Data provided: Begin
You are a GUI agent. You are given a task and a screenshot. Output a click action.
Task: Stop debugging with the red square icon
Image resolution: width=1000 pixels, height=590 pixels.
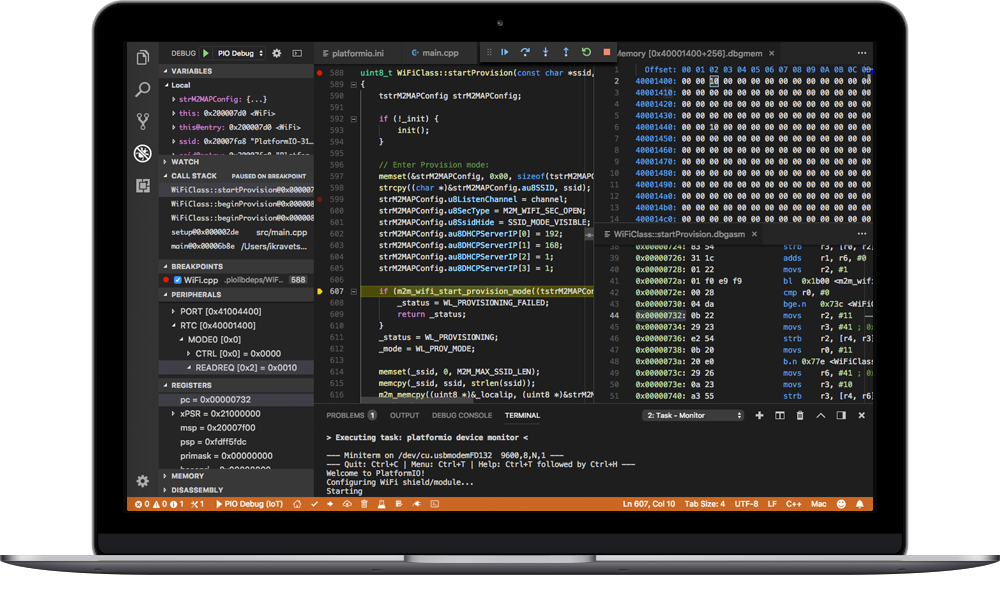[606, 52]
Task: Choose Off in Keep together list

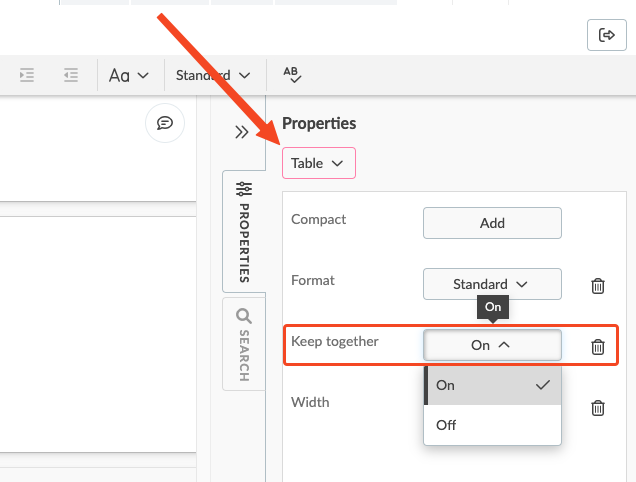Action: point(492,425)
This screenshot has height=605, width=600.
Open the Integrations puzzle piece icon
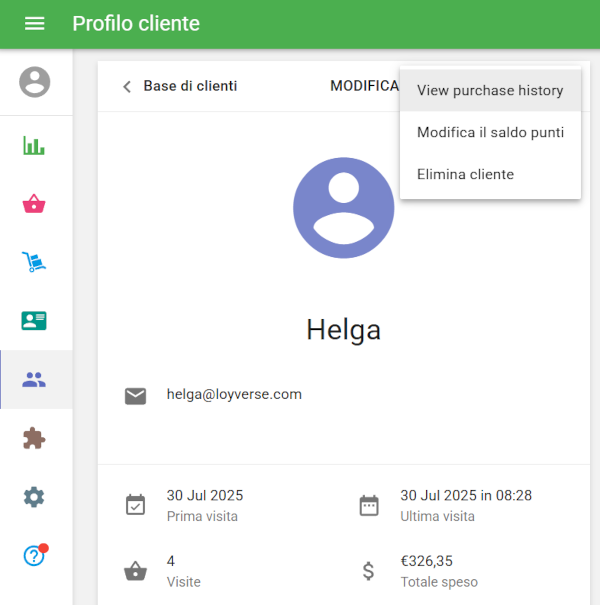click(35, 438)
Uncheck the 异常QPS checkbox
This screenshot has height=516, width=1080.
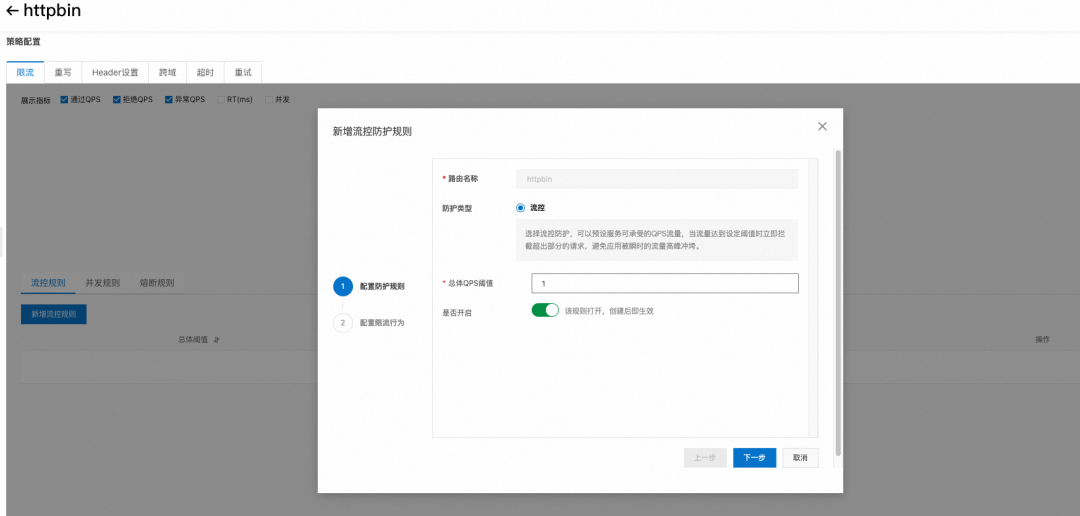(169, 99)
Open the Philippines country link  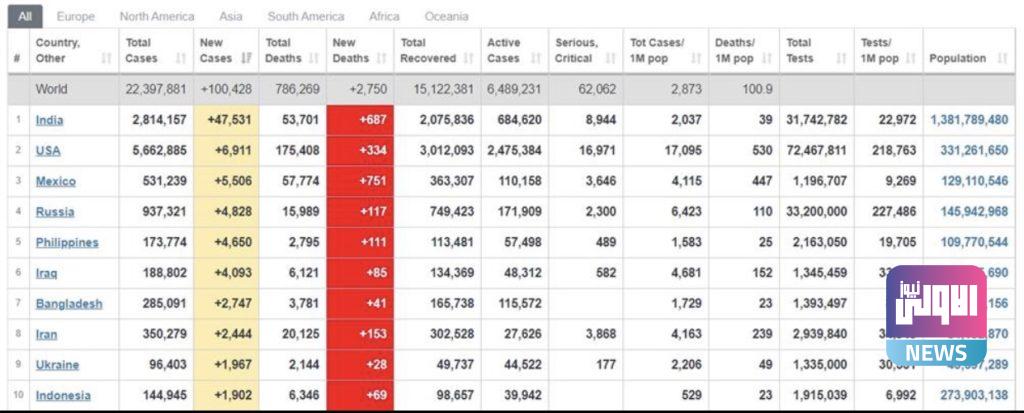(x=67, y=242)
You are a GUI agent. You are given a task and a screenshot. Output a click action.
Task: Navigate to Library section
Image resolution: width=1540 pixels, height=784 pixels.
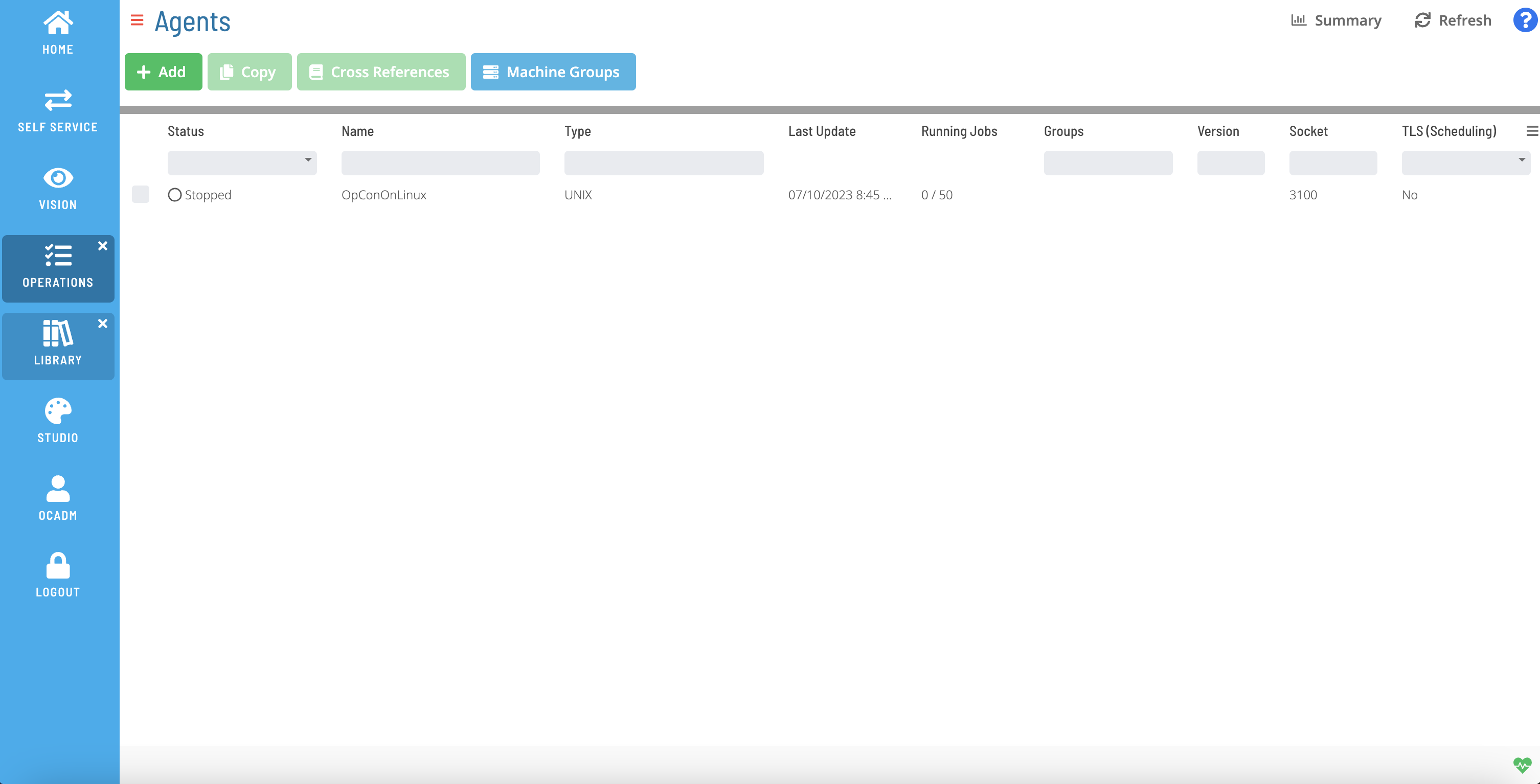click(x=56, y=341)
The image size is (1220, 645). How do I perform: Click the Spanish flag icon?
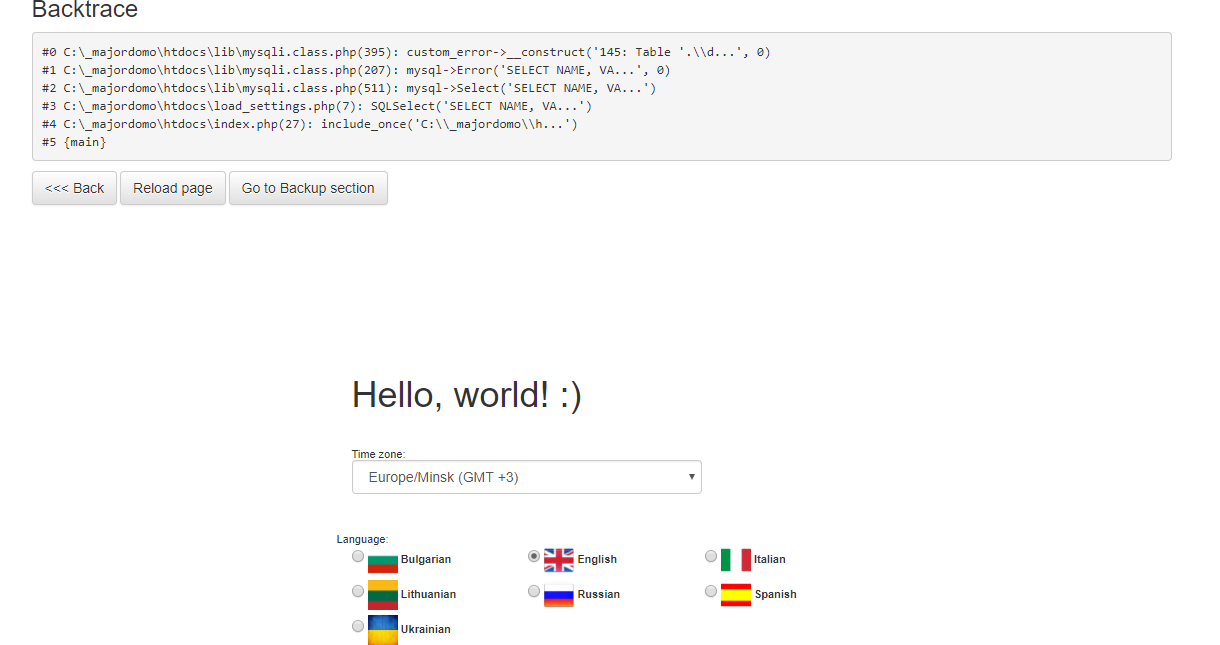click(x=735, y=594)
Data provided: End
§ **Your task**
Lines from the one holding "Task: Navigate to Library section" to the end of the data, both ends included, are to be given again exactly; no pictures belong in the copy.

§ **Task answer**
Task: Navigate to Library section
Image resolution: width=1540 pixels, height=784 pixels.
click(x=56, y=341)
The image size is (1220, 645). How do I perform: Click the Spanish flag icon?
click(x=735, y=594)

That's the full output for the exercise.